Data for this exercise »
+++

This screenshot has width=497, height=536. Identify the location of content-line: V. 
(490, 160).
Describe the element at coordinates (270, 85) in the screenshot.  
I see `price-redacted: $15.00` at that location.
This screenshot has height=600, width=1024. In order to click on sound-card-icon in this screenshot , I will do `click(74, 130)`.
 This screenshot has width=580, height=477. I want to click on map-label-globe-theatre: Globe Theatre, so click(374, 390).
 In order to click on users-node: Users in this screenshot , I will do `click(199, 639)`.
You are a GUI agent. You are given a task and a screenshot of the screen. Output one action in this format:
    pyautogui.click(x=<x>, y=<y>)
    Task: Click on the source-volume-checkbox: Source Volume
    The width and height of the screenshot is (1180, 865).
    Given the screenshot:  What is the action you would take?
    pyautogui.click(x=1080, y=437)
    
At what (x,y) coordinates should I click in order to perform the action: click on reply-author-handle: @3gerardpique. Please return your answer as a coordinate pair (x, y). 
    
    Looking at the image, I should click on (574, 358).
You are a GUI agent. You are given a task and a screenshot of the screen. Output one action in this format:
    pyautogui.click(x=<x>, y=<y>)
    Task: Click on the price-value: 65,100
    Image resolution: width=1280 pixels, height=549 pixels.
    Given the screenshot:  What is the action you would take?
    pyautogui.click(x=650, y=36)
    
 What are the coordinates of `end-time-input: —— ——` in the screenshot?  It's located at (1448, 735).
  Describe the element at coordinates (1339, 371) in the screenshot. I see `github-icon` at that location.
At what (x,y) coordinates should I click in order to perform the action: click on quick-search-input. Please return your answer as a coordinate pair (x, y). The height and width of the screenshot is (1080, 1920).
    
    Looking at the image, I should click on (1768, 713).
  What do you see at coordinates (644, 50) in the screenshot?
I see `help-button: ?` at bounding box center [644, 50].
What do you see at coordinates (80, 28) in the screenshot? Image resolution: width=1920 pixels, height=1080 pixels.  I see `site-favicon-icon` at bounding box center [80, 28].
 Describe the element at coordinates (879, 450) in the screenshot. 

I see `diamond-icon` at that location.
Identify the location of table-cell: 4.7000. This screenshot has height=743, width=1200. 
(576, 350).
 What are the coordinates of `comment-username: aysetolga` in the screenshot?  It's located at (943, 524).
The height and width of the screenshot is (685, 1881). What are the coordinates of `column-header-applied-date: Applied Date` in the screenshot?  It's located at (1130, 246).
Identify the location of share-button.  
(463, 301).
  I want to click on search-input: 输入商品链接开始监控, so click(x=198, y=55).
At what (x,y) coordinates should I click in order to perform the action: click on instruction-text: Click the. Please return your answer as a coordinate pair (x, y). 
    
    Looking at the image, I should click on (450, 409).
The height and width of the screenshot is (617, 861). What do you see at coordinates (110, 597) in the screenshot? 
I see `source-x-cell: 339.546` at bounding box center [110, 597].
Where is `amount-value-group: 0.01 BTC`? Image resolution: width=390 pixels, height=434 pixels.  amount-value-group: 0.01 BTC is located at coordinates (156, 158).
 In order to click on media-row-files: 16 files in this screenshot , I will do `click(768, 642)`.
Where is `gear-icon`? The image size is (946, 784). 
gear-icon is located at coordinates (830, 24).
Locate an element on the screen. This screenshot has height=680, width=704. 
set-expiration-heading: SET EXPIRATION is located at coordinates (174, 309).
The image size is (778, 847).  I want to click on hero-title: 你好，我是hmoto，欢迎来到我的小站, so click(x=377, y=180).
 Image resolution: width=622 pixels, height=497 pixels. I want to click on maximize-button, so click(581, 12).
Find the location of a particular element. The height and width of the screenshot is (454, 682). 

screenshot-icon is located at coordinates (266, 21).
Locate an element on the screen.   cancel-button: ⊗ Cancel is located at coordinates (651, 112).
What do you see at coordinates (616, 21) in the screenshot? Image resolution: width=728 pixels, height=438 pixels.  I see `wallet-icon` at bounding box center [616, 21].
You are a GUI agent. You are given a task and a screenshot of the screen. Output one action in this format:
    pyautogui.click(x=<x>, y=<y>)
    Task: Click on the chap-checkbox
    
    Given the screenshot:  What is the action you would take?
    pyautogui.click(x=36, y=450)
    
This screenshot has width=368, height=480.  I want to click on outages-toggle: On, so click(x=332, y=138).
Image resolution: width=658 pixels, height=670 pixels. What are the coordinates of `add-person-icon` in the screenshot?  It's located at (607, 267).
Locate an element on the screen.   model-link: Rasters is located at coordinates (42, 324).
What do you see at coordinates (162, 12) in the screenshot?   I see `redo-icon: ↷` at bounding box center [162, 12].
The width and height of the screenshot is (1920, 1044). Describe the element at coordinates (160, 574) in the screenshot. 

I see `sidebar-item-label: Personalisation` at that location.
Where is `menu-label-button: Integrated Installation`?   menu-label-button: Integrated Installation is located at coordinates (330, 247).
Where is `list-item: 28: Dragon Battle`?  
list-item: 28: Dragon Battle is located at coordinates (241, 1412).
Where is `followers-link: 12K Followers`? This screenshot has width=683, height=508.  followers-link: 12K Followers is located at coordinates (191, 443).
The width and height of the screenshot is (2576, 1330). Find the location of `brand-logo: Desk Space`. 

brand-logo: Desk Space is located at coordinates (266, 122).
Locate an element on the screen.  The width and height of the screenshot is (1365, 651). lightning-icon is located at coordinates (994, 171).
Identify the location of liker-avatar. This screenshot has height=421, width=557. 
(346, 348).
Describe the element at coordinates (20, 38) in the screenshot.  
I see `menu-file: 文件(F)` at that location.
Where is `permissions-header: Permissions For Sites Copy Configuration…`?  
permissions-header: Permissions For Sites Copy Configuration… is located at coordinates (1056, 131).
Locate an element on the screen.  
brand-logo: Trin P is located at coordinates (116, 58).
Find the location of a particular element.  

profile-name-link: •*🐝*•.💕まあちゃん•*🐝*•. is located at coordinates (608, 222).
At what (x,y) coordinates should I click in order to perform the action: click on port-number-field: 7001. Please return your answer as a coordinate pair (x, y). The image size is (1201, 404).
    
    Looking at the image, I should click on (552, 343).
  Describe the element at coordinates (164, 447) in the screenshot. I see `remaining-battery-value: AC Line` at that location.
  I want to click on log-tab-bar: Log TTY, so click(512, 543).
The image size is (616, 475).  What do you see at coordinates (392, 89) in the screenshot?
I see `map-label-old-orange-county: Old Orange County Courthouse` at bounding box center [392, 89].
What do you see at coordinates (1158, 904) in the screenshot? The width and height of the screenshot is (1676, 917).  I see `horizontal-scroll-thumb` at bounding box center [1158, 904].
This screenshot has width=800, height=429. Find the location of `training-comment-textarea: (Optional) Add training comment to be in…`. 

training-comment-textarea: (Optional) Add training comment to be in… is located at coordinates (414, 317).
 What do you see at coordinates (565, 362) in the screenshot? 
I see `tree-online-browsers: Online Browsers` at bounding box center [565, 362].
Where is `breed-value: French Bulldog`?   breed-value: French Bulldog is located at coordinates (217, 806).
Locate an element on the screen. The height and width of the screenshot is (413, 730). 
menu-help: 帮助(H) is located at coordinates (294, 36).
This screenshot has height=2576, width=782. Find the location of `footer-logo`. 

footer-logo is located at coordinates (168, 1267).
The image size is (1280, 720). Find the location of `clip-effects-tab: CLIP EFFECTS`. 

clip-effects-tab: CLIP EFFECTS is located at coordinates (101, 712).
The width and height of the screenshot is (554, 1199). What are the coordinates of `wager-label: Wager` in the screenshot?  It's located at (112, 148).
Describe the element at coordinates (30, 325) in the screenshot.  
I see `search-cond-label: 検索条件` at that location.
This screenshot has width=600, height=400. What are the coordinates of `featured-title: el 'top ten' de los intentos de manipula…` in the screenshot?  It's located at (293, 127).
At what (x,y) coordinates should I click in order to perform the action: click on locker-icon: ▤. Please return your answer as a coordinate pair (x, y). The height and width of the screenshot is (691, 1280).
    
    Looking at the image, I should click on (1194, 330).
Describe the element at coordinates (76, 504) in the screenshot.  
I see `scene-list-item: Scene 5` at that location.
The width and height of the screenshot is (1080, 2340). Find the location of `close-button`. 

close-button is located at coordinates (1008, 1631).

+++

What is needed » Copy out the rows from the line containing "is (1201, 404)." through the line containing "This screenshot has width=600, height=400.", character for character, with both end lines included.

Task solution »
At what (x,y) coordinates should I click in order to perform the action: click on port-number-field: 7001. Please return your answer as a coordinate pair (x, y). The image size is (1201, 404).
    
    Looking at the image, I should click on (552, 343).
  Describe the element at coordinates (164, 447) in the screenshot. I see `remaining-battery-value: AC Line` at that location.
  I want to click on log-tab-bar: Log TTY, so click(512, 543).
The image size is (616, 475).  What do you see at coordinates (392, 89) in the screenshot?
I see `map-label-old-orange-county: Old Orange County Courthouse` at bounding box center [392, 89].
What do you see at coordinates (1158, 904) in the screenshot? The width and height of the screenshot is (1676, 917).  I see `horizontal-scroll-thumb` at bounding box center [1158, 904].
This screenshot has width=800, height=429. Find the location of `training-comment-textarea: (Optional) Add training comment to be in…`. 

training-comment-textarea: (Optional) Add training comment to be in… is located at coordinates (414, 317).
 What do you see at coordinates (565, 362) in the screenshot? 
I see `tree-online-browsers: Online Browsers` at bounding box center [565, 362].
Where is `breed-value: French Bulldog`?   breed-value: French Bulldog is located at coordinates (217, 806).
Locate an element on the screen. The height and width of the screenshot is (413, 730). 
menu-help: 帮助(H) is located at coordinates (294, 36).
This screenshot has height=2576, width=782. Find the location of `footer-logo`. 

footer-logo is located at coordinates (168, 1267).
The image size is (1280, 720). Find the location of `clip-effects-tab: CLIP EFFECTS`. 

clip-effects-tab: CLIP EFFECTS is located at coordinates (101, 712).
The width and height of the screenshot is (554, 1199). What are the coordinates of `wager-label: Wager` in the screenshot?  It's located at (112, 148).
Describe the element at coordinates (30, 325) in the screenshot.  
I see `search-cond-label: 検索条件` at that location.
This screenshot has width=600, height=400. What are the coordinates of `featured-title: el 'top ten' de los intentos de manipula…` in the screenshot?  It's located at (293, 127).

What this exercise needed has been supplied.